I cannot speak for fiction authors. And the world of screenplays I’ve lived in is a very different world, but that is a whole other conversation. With nonfiction, it is not just storytelling, it is fact telling, and proving those facts, too. Hence the bazillion pages, or what feels like a bazillion pages, of endnotes in the new book.
In the case of The Dangerous Shore, this was not an expected next step after INDIANAPOLIS. Lynn and I were still out on the paperback book tour when a friend, Kirk Wolfinger, reached out to my agent with an idea for a book about USS Eagle PE-56. At the time, Kirk had been filming the Nomad Exploration Team, a dedicated group of amateur wreck divers. The team had just located the long-lost wreck of Eagle off the coast of Maine after years of searching. Their discovery revealed the ship resting some 300 feet below the surface. Combined with years of research by historian and attorney Paul Lawton, this work helped set the record straight about what really happened during Eagle’s final days in April 1945.
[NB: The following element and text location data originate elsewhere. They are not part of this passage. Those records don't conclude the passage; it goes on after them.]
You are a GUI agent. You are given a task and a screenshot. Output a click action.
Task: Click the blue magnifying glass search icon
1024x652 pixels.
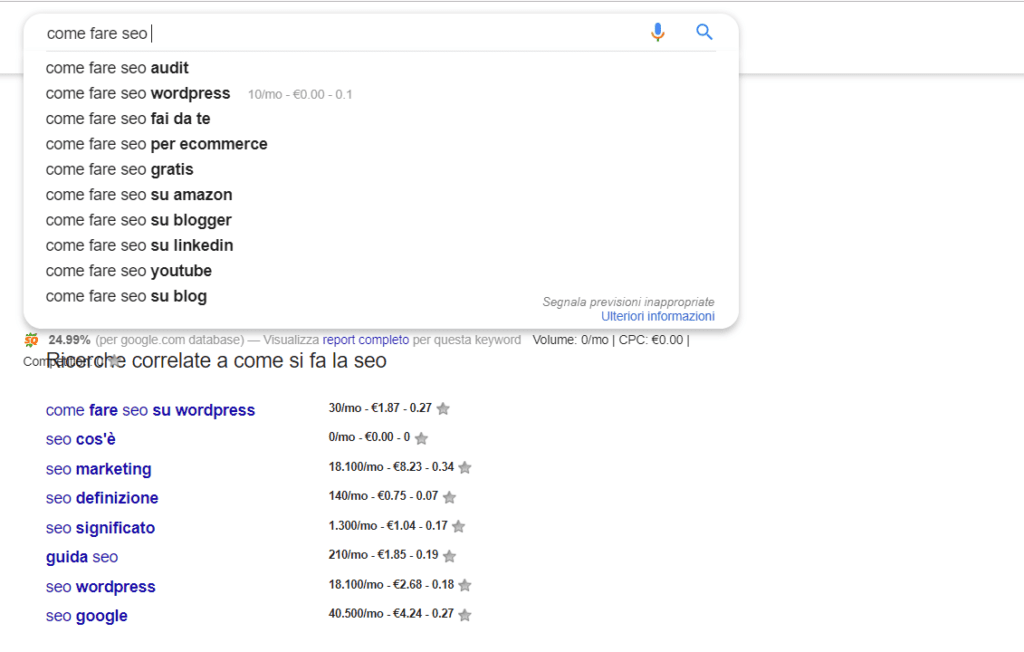pyautogui.click(x=704, y=32)
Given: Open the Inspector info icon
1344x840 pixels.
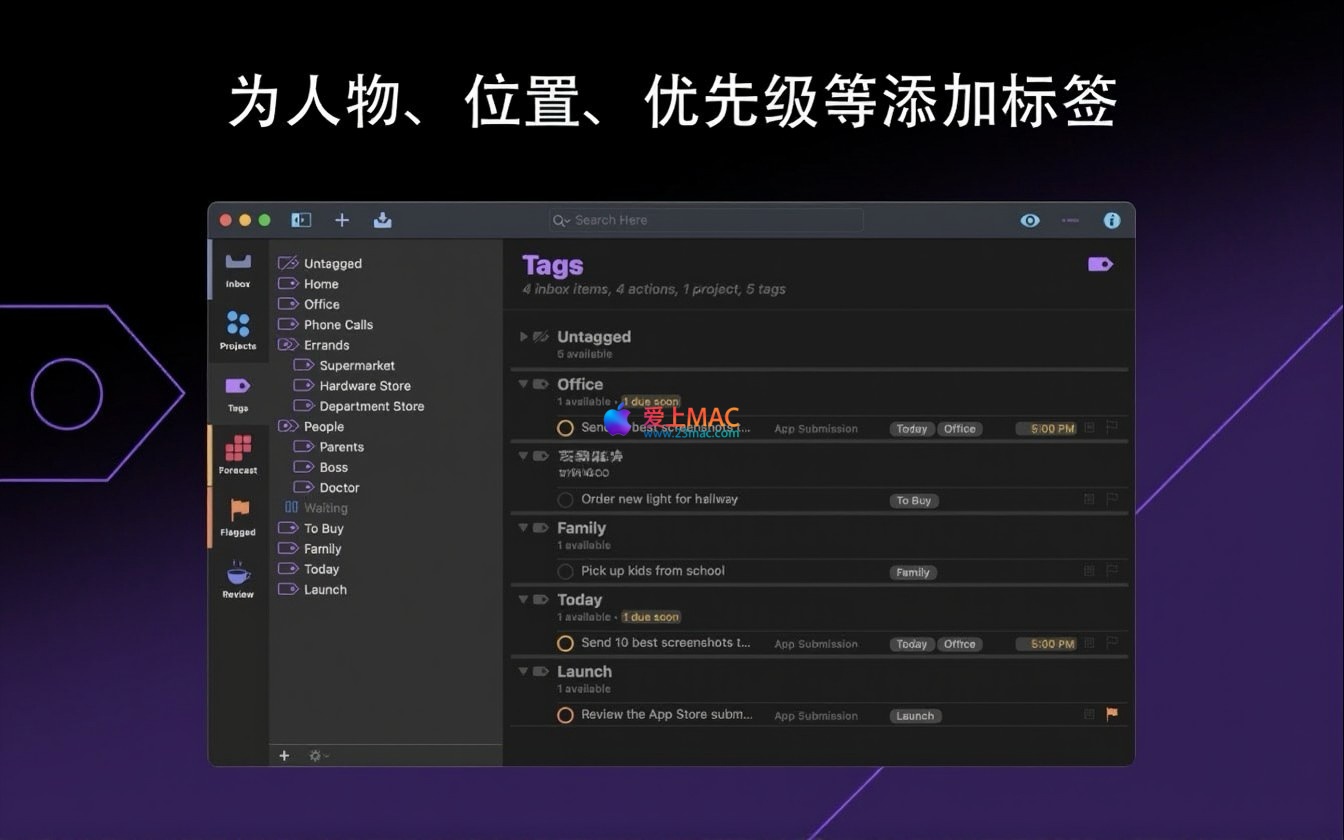Looking at the screenshot, I should coord(1111,220).
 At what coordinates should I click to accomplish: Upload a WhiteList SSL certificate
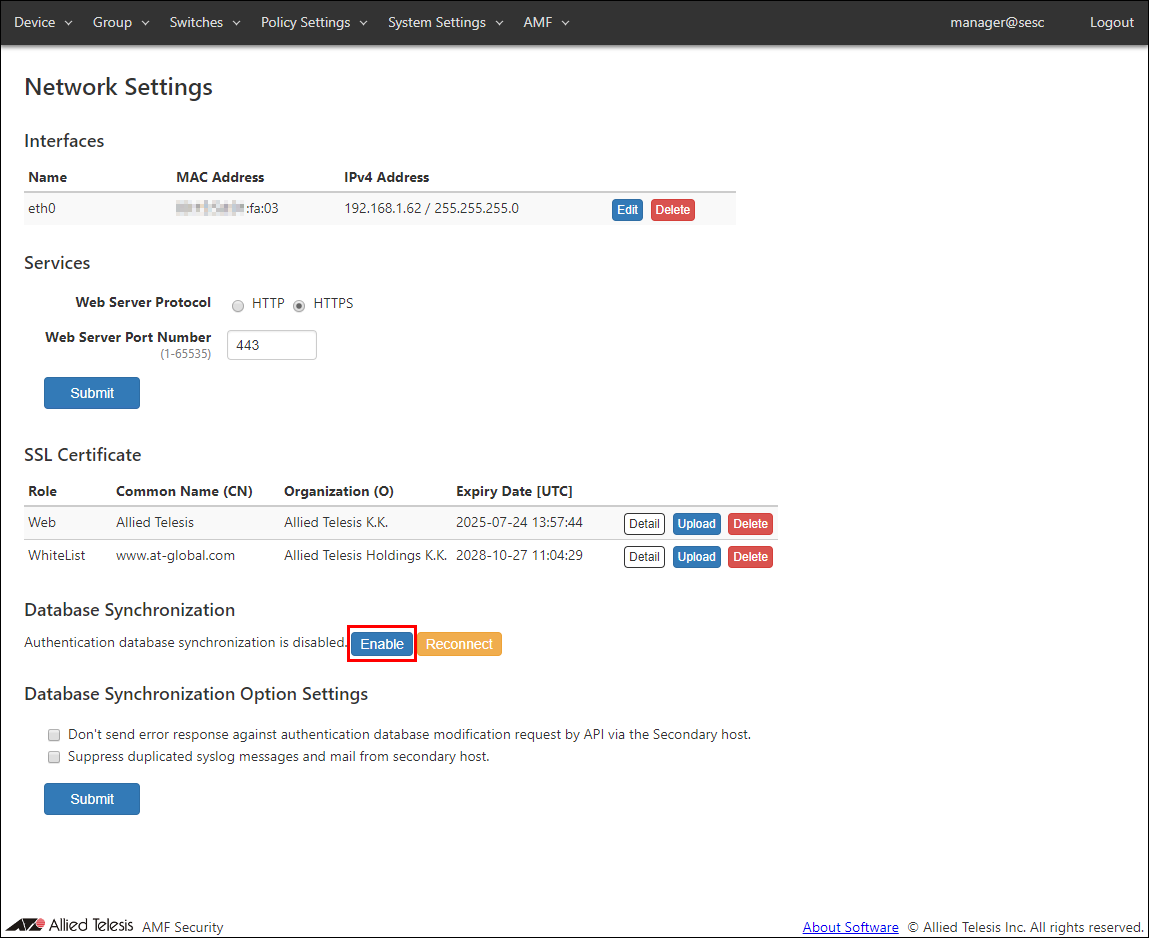(x=696, y=557)
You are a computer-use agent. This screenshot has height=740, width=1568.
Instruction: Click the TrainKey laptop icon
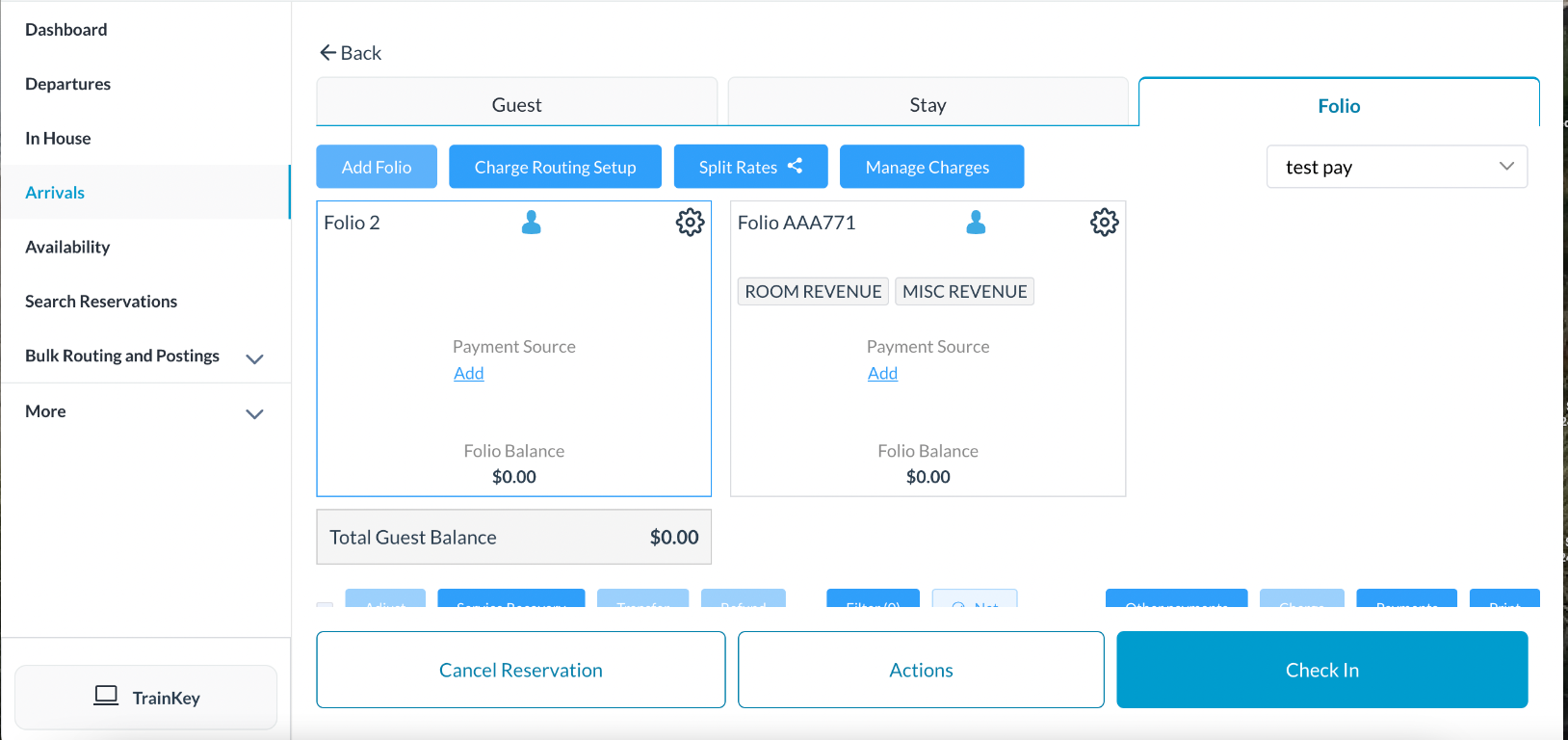(x=106, y=696)
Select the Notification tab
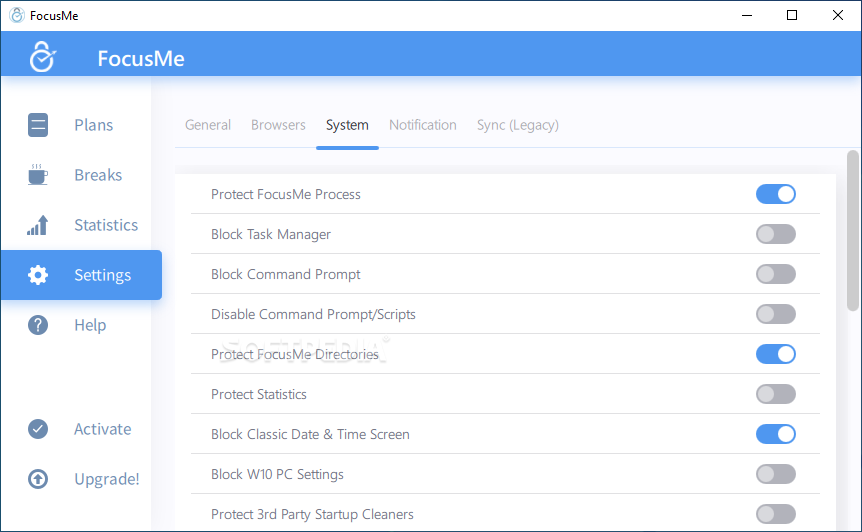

I cannot give too much away, since Eagle plays an important role in The Dangerous Shore narrative. But I can say this. There were striking parallels between Eagle’s tragic end and that of Indianapolis. And after a lot of digging, I discovered there was far more to the story of this small World War I era sub chaser than I ever expected. Like Indianapolis, she had largely been remembered only for her final moments and the injustices that followed.
Eagle became one of the backbones of the narrative, woven throughout the story alongside another extraordinary ship of the era, SS Normandie. What can I say. I am a sucker for grand ships with incredible histories and tragic ends.
You will have to read the book to see how all of these glorious vessels are woven into a single story. A girl does have to sell some books, after all. But I can promise you this. By the end, you will care about these ships as much as I do.
And if you find yourself wanting to ask that familiar question hovering on the tip of your tongue, well… I may still be somewhere in the running and screaming phase of the process… but I am just beginning to tiptoe back into the realm of… what’s next?